## Task requirements
Rewrite all the items below, putting "Statement" wherever "Policy" appears and leaving everything else unchanged. Omit the pictures from your version.
··· Exercise data
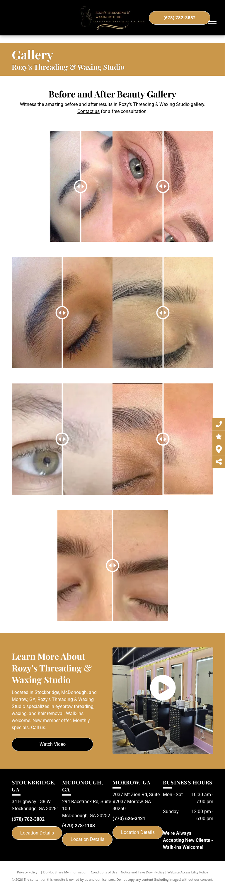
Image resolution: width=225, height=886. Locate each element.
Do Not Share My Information (65, 872)
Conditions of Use (104, 872)
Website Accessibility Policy (188, 872)
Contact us (88, 111)
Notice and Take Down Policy (142, 872)
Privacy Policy (27, 872)
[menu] (212, 21)
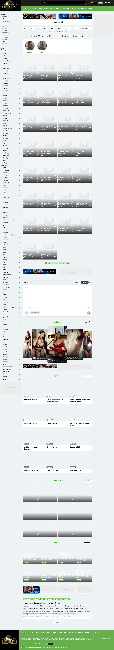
······
## Task solution
Image resolution: width=225, height=886. Locate each element.
Do Not Share My Information (65, 872)
Conditions of Use (104, 872)
Website Accessibility Statement (188, 872)
Contact us (88, 111)
Notice and Take Down Statement (142, 872)
Privacy Statement (27, 872)
[menu] (212, 21)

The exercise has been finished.